__What is needed__: All lines in the records that carry the string "Folge" are to be shown.
##### Given entries
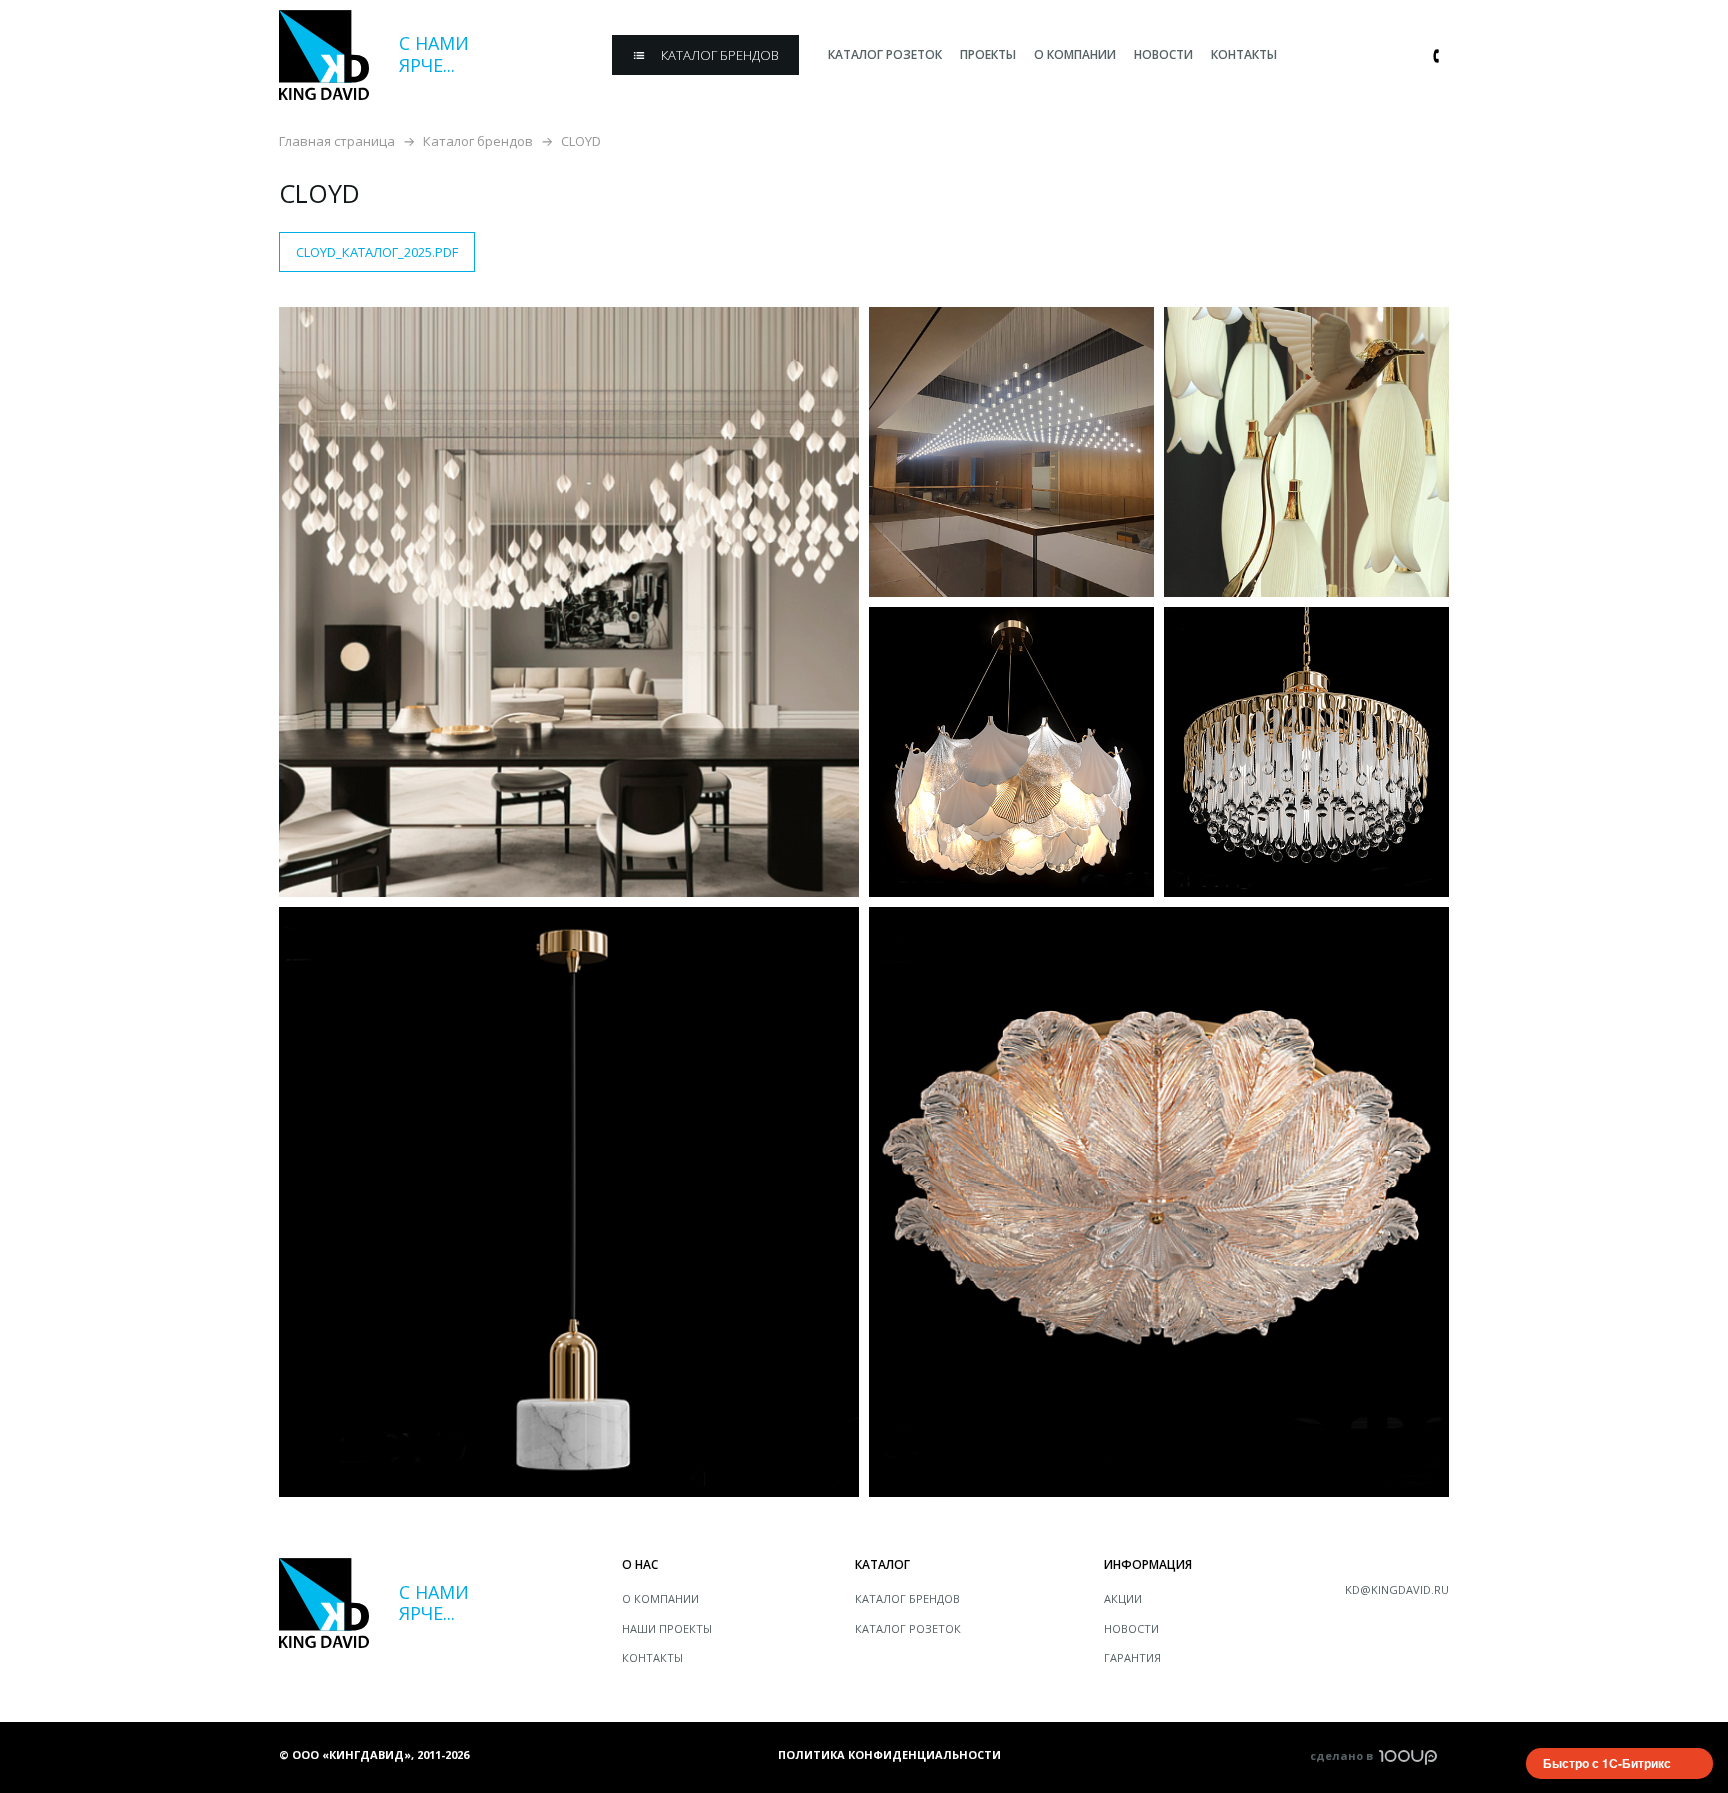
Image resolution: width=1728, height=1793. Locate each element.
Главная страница (337, 141)
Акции (1123, 1598)
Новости (1131, 1628)
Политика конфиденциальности (889, 1754)
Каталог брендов (478, 141)
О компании (660, 1598)
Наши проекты (667, 1628)
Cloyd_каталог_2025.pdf (377, 252)
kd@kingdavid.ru (1397, 1589)
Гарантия (1132, 1657)
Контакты (652, 1657)
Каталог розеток (908, 1628)
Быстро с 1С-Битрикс (1607, 1763)
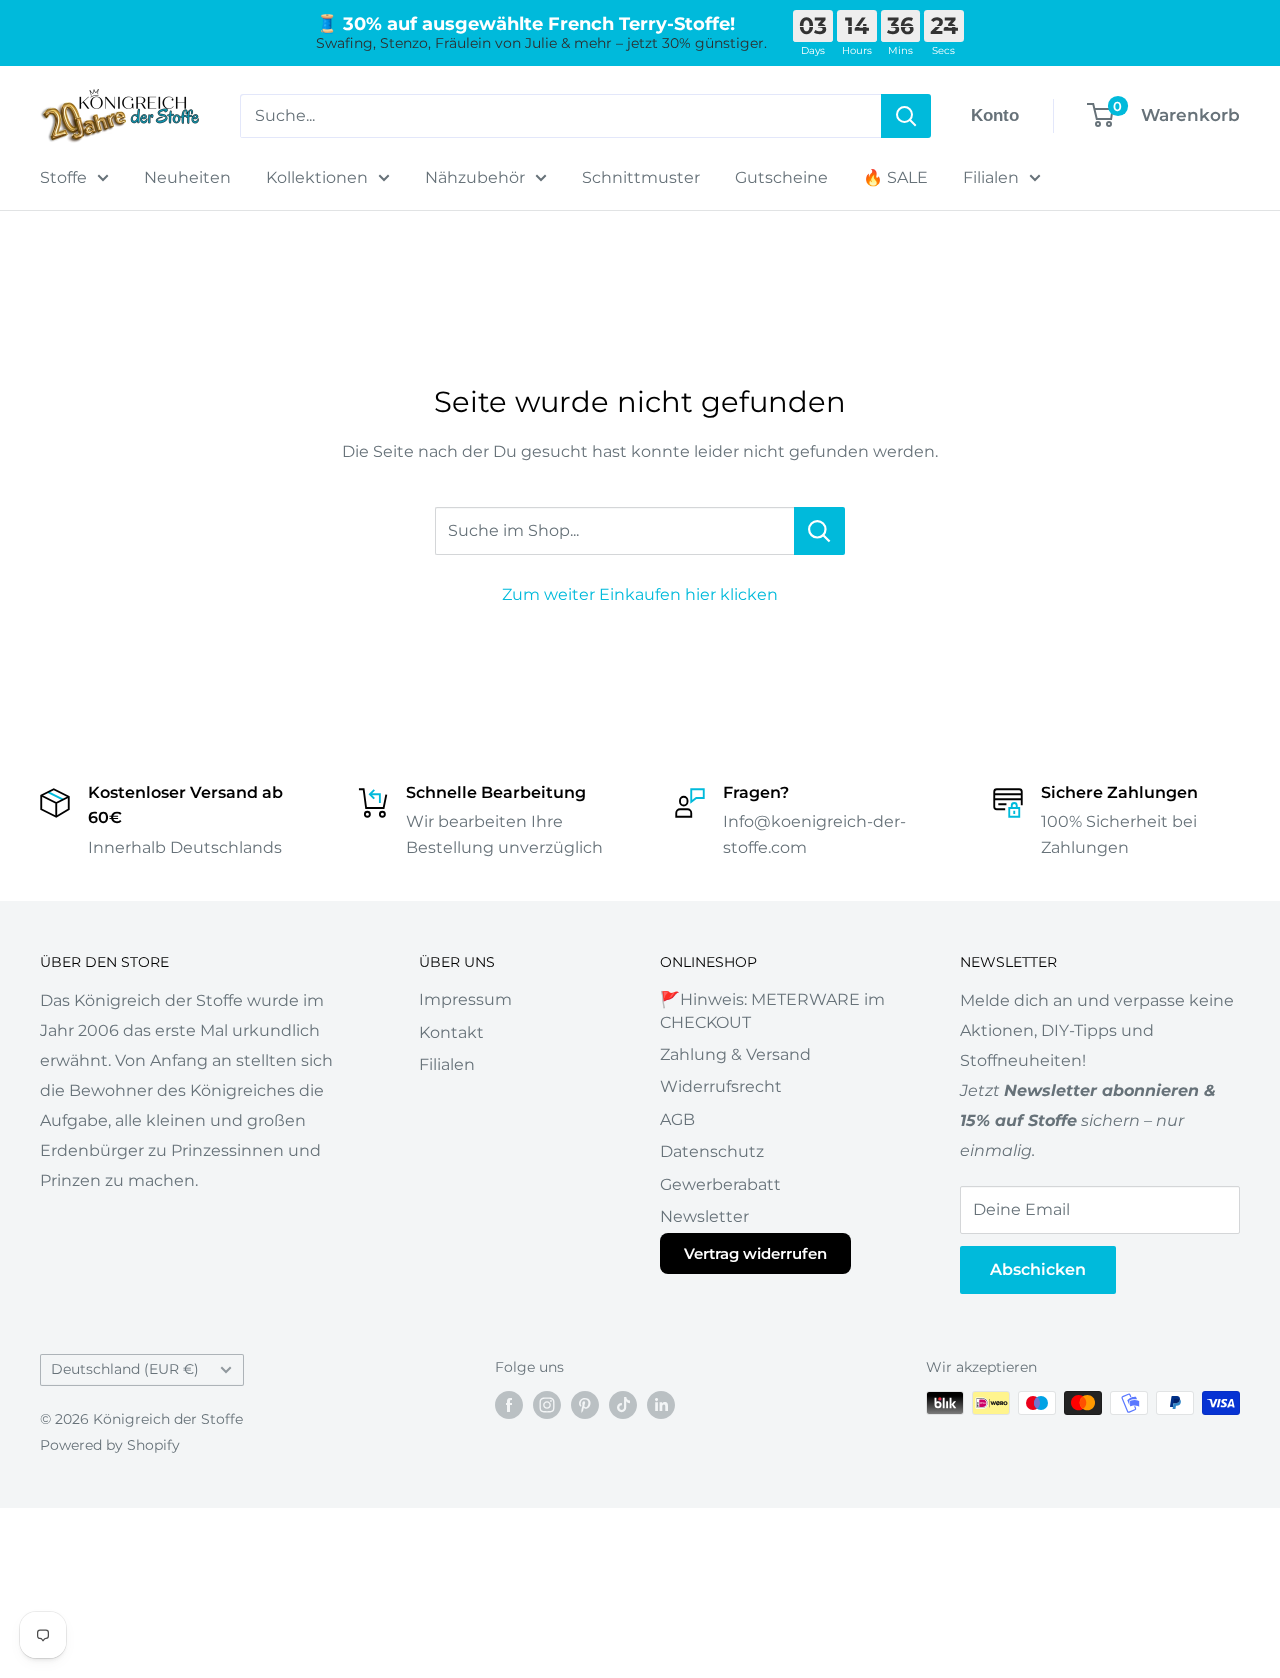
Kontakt (451, 1032)
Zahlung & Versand (735, 1054)
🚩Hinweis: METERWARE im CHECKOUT (772, 1010)
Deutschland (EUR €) (125, 1369)
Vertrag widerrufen (755, 1253)
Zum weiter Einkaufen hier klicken (640, 594)
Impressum (465, 999)
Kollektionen (317, 177)
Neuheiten (187, 177)
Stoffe (63, 177)
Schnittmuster (641, 177)
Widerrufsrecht (721, 1086)
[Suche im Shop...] (819, 531)
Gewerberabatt (720, 1184)
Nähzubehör (475, 177)
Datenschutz (712, 1151)
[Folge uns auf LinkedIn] (661, 1405)
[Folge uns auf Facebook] (509, 1405)
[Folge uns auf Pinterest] (585, 1405)
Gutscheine (781, 177)
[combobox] (560, 116)
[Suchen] (906, 116)
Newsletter (704, 1216)
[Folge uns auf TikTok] (623, 1405)
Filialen (991, 177)
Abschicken (1038, 1269)
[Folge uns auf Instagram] (547, 1405)
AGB (677, 1119)
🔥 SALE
##########
__Task solution__:
[Folge uns auf LinkedIn] (661, 1405)
[Folge uns auf Facebook] (509, 1405)
[Folge uns auf Pinterest] (585, 1405)
[Folge uns auf TikTok] (623, 1405)
[Folge uns auf Instagram] (547, 1405)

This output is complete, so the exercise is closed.